- Black sea bass have dangerously sharp spines on their dorsal fin that can puncture human skin.
- The all-tackle world record for black sea bass is 9 pounds, 8 ounces.
- When hooked in deep water and brought quickly to the surface, a black sea bass will often regurgitate its stomach contents.
Bluefish are a greenish-blue with a silvery-white belly, and dark fins, except for the pelvic fins, which are whitish in color, and a black spot at the base of the pectoral fins. They have long and slender bodies covered in small scales. Their large mouths are lined with exceptionally sharp teeth. There are two dorsal fins, one anal fin and a forked tail fin. The small front dorsal fin has 6 to 8 spines whereas the back dorsal fin has 1 and the anal has 2. The anal and the back dorsal both have 23- to 28 soft rays.
Bluefish are found in the coastal regions of the Atlantic Ocean. They are commonly encountered from Maine to Argentina, and from the Mediterranean and Black Sea to South Africa. In the Western Hemisphere, they are more commonly seen along the mid-Atlantic U.S. states.
Bluefish can be found in warm to temperate waters and warmwater currents, preferably not less than 60 F, along rocky coasts and rough waters. The adult bluefish prefer deeper waters whereas the younger fish tend to inhabit shallower habitat, such as bays and estuaries. Winter brings the fish south to Florida, and in the spring they stay around Virginia, and they venture north to the New England states and Canada during summer.
Bluefish travel north, around the gulf of Maine and Cape Cod, and spawn from late spring to mid-August. Young bluefish that hatch in the spring will spend their first year in coastal bays and sounds, while those hatched in summer usually spend their first year out at sea.

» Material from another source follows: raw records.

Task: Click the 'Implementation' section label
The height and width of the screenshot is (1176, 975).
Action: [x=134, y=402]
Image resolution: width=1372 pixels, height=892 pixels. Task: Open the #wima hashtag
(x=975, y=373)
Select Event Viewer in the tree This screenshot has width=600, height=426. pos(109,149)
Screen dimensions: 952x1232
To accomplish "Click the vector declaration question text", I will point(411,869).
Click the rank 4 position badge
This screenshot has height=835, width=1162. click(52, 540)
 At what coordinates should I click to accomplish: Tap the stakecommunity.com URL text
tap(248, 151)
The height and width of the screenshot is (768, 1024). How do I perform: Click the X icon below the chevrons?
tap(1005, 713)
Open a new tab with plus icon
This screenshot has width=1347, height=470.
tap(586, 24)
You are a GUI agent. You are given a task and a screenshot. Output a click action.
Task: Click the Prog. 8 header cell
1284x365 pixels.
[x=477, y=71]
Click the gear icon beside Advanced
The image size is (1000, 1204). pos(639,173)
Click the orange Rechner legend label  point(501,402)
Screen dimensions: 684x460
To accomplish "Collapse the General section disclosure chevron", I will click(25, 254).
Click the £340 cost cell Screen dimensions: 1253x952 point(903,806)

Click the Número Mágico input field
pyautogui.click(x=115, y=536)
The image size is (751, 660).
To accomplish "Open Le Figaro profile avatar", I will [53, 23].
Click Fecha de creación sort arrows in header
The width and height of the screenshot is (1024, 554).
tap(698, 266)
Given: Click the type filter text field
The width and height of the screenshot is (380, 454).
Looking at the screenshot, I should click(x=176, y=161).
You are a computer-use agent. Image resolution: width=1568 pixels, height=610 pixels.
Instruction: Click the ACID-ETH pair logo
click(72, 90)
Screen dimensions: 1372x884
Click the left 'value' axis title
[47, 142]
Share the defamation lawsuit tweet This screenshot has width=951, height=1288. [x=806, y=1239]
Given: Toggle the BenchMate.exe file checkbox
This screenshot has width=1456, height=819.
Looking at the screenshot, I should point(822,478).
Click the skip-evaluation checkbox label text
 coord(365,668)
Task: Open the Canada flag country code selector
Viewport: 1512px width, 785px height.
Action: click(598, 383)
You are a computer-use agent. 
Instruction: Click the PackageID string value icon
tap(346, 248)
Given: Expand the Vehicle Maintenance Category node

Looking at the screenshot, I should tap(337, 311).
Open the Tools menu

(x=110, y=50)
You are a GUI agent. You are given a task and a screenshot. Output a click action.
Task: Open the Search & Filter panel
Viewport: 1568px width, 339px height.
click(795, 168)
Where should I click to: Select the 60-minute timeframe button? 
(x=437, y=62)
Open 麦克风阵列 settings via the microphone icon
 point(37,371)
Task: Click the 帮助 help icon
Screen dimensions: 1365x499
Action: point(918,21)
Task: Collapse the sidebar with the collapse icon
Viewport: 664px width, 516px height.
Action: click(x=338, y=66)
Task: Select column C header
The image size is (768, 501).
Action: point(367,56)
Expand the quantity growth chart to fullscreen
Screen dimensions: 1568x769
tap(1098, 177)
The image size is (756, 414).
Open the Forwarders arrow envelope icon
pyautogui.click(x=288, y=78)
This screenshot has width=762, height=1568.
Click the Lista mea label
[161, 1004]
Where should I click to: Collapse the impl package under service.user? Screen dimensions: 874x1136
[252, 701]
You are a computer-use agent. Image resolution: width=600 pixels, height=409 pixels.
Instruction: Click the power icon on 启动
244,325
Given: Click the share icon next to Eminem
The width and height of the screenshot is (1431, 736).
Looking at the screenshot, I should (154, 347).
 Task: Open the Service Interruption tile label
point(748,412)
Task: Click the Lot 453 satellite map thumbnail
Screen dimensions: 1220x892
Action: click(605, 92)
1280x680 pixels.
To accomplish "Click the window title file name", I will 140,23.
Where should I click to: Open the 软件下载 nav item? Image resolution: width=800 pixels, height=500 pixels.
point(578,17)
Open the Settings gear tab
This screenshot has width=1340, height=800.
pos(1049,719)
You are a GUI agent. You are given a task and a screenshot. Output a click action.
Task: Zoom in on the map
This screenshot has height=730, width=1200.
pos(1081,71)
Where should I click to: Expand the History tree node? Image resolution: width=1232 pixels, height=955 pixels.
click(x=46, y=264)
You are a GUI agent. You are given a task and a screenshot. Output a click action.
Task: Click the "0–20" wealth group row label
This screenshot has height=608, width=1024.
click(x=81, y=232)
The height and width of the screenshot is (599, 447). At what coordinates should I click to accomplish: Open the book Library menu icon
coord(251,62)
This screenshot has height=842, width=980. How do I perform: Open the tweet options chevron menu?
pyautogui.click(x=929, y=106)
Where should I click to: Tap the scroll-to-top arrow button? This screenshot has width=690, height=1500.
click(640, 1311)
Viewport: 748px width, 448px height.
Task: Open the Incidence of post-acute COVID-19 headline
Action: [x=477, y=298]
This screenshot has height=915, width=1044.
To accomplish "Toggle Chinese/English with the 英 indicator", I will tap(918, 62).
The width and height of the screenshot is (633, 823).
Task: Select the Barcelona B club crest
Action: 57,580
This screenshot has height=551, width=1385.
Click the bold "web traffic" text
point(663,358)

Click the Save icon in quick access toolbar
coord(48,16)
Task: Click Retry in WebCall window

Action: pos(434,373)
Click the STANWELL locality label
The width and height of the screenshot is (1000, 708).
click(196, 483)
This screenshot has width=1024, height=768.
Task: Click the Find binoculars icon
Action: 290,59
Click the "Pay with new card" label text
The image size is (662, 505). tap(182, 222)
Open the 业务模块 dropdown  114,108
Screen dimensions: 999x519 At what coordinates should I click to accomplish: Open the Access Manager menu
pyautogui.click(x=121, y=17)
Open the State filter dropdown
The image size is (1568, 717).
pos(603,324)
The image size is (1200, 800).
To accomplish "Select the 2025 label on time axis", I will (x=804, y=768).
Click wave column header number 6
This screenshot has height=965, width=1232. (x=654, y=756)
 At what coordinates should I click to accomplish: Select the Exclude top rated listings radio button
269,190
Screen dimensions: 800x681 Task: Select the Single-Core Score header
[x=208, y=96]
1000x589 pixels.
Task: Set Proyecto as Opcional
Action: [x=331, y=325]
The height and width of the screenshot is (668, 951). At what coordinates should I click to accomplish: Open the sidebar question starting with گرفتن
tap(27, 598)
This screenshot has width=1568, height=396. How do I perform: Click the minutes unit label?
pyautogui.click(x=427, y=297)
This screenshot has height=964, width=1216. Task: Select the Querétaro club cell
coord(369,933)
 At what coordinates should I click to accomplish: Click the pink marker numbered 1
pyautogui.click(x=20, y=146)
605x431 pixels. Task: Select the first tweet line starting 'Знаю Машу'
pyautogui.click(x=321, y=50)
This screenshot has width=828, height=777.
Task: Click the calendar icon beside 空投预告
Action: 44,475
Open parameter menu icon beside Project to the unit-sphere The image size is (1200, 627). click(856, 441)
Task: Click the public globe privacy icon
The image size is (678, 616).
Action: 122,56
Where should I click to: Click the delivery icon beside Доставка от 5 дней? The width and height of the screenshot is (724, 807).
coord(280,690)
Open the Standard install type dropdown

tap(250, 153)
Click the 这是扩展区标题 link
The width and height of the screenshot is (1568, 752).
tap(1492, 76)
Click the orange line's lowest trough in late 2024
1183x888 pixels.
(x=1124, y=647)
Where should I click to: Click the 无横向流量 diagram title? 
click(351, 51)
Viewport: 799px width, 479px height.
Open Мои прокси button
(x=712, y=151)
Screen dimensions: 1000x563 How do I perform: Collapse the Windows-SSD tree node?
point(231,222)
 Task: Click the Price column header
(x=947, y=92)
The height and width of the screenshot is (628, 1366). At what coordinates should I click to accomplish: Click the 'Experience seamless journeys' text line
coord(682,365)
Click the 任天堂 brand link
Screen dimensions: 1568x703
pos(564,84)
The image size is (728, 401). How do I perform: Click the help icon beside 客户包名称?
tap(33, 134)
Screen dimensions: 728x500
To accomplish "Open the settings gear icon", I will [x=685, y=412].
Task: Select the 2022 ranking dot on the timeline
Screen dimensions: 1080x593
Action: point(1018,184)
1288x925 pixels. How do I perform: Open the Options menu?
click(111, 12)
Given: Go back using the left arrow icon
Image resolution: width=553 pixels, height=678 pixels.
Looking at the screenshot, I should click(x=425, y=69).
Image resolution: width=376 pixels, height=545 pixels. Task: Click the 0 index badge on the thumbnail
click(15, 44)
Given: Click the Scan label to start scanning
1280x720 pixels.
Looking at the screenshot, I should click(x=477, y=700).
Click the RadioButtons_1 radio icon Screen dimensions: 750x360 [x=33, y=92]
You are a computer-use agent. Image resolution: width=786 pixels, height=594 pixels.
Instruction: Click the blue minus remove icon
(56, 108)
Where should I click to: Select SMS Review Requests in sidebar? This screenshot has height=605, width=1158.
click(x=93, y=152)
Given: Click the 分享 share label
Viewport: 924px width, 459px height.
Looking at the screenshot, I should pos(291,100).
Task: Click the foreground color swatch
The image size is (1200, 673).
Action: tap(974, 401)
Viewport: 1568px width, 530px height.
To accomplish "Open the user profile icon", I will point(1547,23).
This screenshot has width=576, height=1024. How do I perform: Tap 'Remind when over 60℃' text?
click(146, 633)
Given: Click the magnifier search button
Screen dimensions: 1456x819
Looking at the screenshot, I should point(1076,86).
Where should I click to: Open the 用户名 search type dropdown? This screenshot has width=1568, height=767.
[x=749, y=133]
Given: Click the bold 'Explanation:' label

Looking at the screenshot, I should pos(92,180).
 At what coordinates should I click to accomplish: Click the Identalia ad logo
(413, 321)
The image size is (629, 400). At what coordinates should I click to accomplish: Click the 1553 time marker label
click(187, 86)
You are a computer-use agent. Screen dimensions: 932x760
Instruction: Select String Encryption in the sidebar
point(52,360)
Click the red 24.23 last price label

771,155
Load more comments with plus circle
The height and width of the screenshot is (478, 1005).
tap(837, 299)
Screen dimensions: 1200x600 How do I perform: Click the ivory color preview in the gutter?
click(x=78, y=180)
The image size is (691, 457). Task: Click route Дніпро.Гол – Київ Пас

Bluefish are voracious feeders that hunt for prey in large schools. They will eat almost anything smaller than them including other bluefish. However, they typically feed mainly on baitfish, crustaceans and shrimp. When a food source is located, an entire school of bluefish will often go into a feeding frenzy. The larger the school of bluefish the smaller the fish will be, while a smaller school will have bigger bluefish.
Bluefish are one of the most popular game fish on the Atlantic Coast, mainly due to their savage strikes, strong fighting ability and their tendency to be caught in great numbers when a school is found. They seem to be in constant motion, moving between inshore and offshore in search of a diverse forage base. Therefore, they are caught by pier fisherman, surf anglers, and from party boats and smaller inshore vessels. Finding schools of bluefish is the challenge. Anywhere birds are circling or diving to capture surfacing baitfish, there is a good chance bluefish are nearby. Also, when a school of bluefish is ambushing a school of baitfish, splashes and boils on the surface can be seen and cast to.
Once found, bluefish can be caught with casting, jigging, trolling and fly-fishing tactics. Jigs, diving plugs, tubes and streamer flies are common artificials. Live bait is preferred to dead or cut bait, and the most effective baits are those found naturally in the area. Light- to medium-weight spinning, conventional and fly tackle are commonly used, with line weights from 8 to 20 pounds. When a bluefish is boated or landed, anglers avoid the sharp teeth by using a gaff or vice grips.
- When bluefish are feeding heavily on a school of baitfish, a cucumber-like odor can be smelled near the surface.